It's no secret Canadian investors' love affair with resource stocks has come to an abrupt end this year. With the price of gold plummeting and the energy sector languishing, where are investors to turn for stocks with high growth potential?
The answer may be tech. Yes, technology stocks. Many investors may have bad memories of the 2000 tech stock bust – including the sorry tale of Nortel Networks Corp. More recently there has been the white-knuckle roller-coaster ride of BlackBerry Ltd.
But the truth is the technology sector has quietly been one of the strongest parts of the Canadian market in the past 12 months.

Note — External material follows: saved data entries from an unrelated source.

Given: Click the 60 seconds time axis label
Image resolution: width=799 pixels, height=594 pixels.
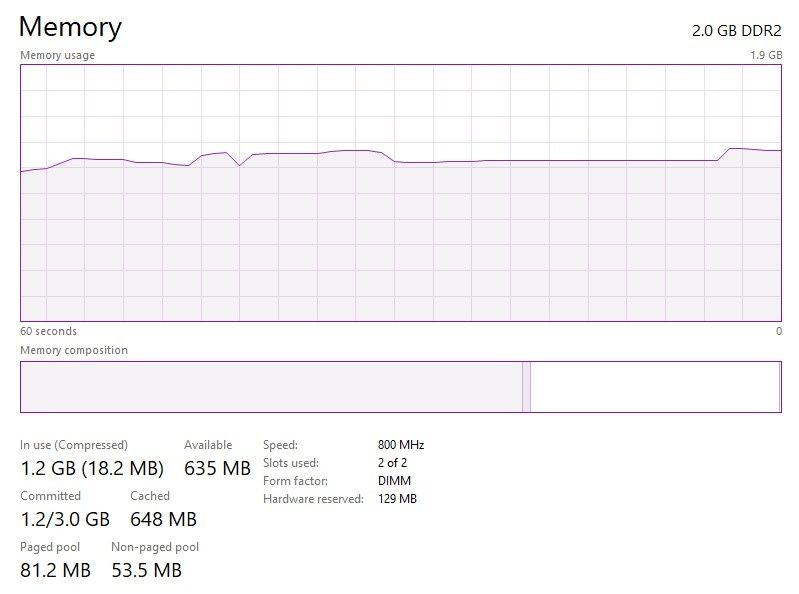Looking at the screenshot, I should [48, 331].
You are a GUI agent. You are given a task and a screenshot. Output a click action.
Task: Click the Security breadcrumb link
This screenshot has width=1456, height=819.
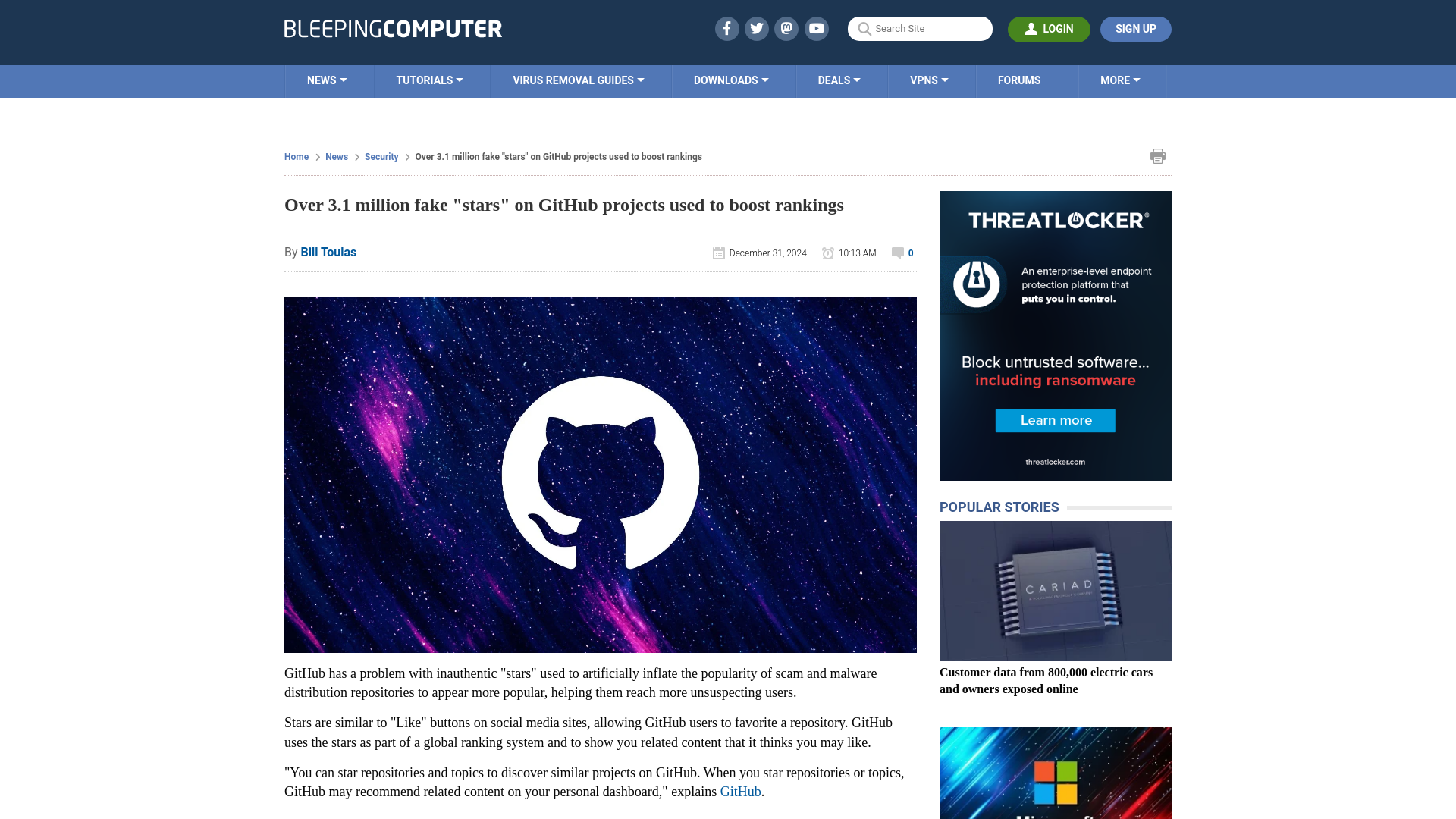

Since last July, the S&P/TSX Information Technology index has been the second-best performer among the 10 index groups. The tech index is comprised of the seven largest companies in the sector – when you look beyond the big names, the performance is even more impressive.
Toronto brokerage house M Partners has been tracking 30 of the small-cap tech stocks listed on the TSX and TSX Venture Exchange. Over the past three years, the RES30 Small Cap Tech Index has enjoyed annual returns of 28 per cent, 25 per cent and 38 per cent.

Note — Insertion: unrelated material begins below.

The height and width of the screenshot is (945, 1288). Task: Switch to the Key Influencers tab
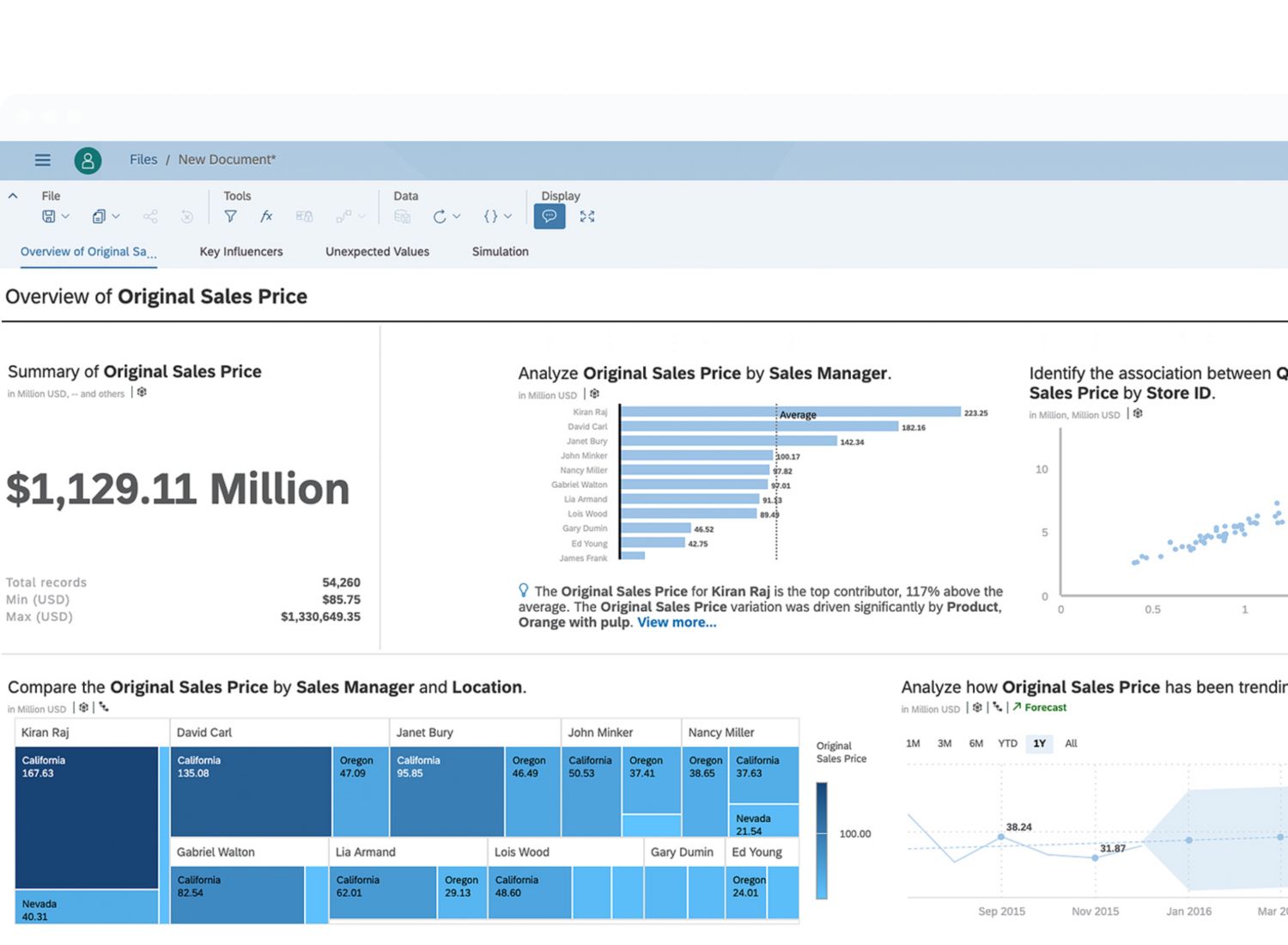point(241,252)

"The Canadian technology sector is vibrant and full of excellent companies," says Robert Young, a technology sector analyst at investment bank Canaccord Genuity. He says it's "unfortunate" that high-tech companies account for a small component of Canada's public markets, stemming from a slow pipeline for private tech companies going public, as well as a large number of Canadian companies being bought by foreign entities.

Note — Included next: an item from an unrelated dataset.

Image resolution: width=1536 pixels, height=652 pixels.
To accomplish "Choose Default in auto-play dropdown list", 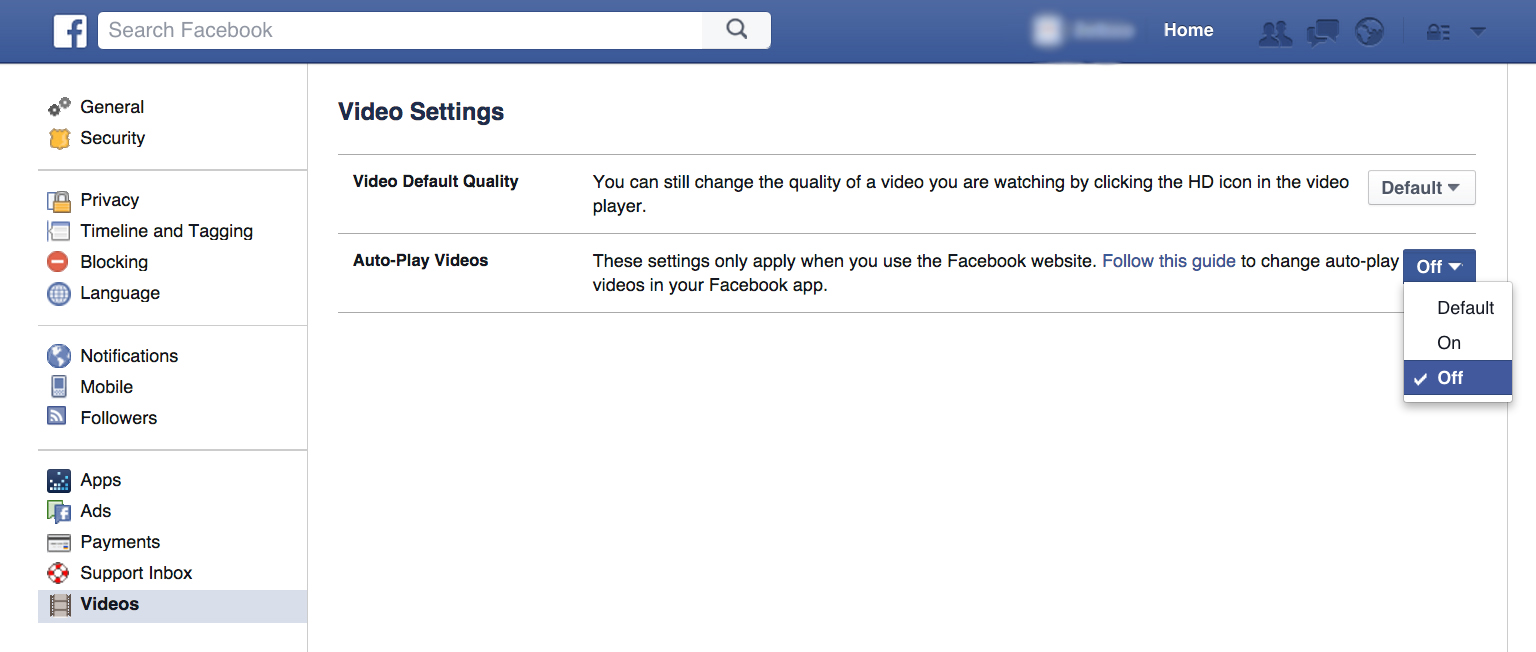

"Investors are certainly looking deeper at technology stocks than they were a year ago," Mr. Young says. He goes so far as to say that risk capital in this country has been inefficiently allocated to mining and resource stocks – and with weakness in those sectors, there may be renewed demand for technology securities.
Ron Shuttleworth, a senior technology analyst at investment bank M Partners, also sees a move toward tech.
"There is a general sector rotation among Canadian institutions away from mining and other resources, and into sectors such as real estate, financials and technology."
Mr. Shuttleworth says since the tech sector is smaller than others, investors moving into the space are having trouble finding stocks, and that has helped fuel gains in equity value – as well as sparking interest in new listings.
There have been some tremendously successful tech initial public offerings in the past year or so. Avigilon Corp. went public late in 2011, and its shares have more than quadrupled in value. Just last month Halogen Software Inc. hit the market – its share issue was oversubscribed, and it has traded above its issue price ever since.
"There is a significant latent demand for more listings – expect a lineup of IPOs [initial public offerings] over the next several quarters," Mr. Shuttleworth says.
Mr. Young adds that there are plenty of excellent private technology companies that may decide to go public – he names firms such as D-Wave Systems Inc., Dejero, Desire2Learn and Shopify.
While there are likely to be opportunities in the IPO market, there are companies already trading that are finding favour.
Mr. Young's current top picks are WiLAN and Com Dev International Ltd. WiLAN is an intellectual property licensing company based in Ottawa. It acquires technology patents, and then licenses those patents to some of the industry's biggest companies.
"I like WiLAN because it has a large licensing backlog. If you add that to the company's large cash balance and the value of its patent portfolio, the current price ignores much of the potential future growth." He also likes the company's dividend payout – a rarity in this sector.
Com Dev is a designer and manufacturer of what the company calls "space hardware" – mainly satellites and related systems. Mr. Young says he likes Com Dev because of the strong bookings it has reported in the past several quarters, as well as the upside potential of a growing data business called exactEarth in which it owns a majority stake.
Com Dev has also caught the attention of James Hodgins, chief investment officer of the Curvature Market Neutral hedge fund. He also cites the company's recent "strong revenue growth," as well as its positioning in the flourishing field of satellite communications.
Mr. Hodgins likes to include new media in his definition of the technology sector, and as such considers DHX Media Ltd. as his top pick. DHX is the top independent producer and distributor of children's content globally. Mr. Hodgins says the company is capitalizing on the fast-growing distribution of new digital media distribution channels. He believes DHX's unique and large library makes it a top takeover candidate.
Mr. Shuttleworth says his group at M Partners is focusing mostly on business software firms, with an emphasis on mobile infrastructure. Their top picks are Descartes Systems Group Inc., Solium Capital Inc., Redknee Solutions Inc. and Mitel Networks Corp.
There are some other factors that could give the sector an additional lift. Mr. Young notes that technology in this country is largely an export industry, so a resurgence in the U.S. economy and weakness in the Canadian dollar will have a two-part positive impact. As well, he says the tech sector tends to see stronger demand in the second half of the year, because of the timing of information technology budgets and sales pushes for year-end.
As for the stock that most Canadians associate with our tech sector, there doesn't seem to be much optimism at this time. Mr. Young notes that the Canaccord team has had a sell rating on BlackBerry since December. Mr. Hodgins says BlackBerry "looks cheap" on an asset basis, but he feels the company is struggling to regain market share, and he would wait to see whether it can ramp up its growth rate before investing.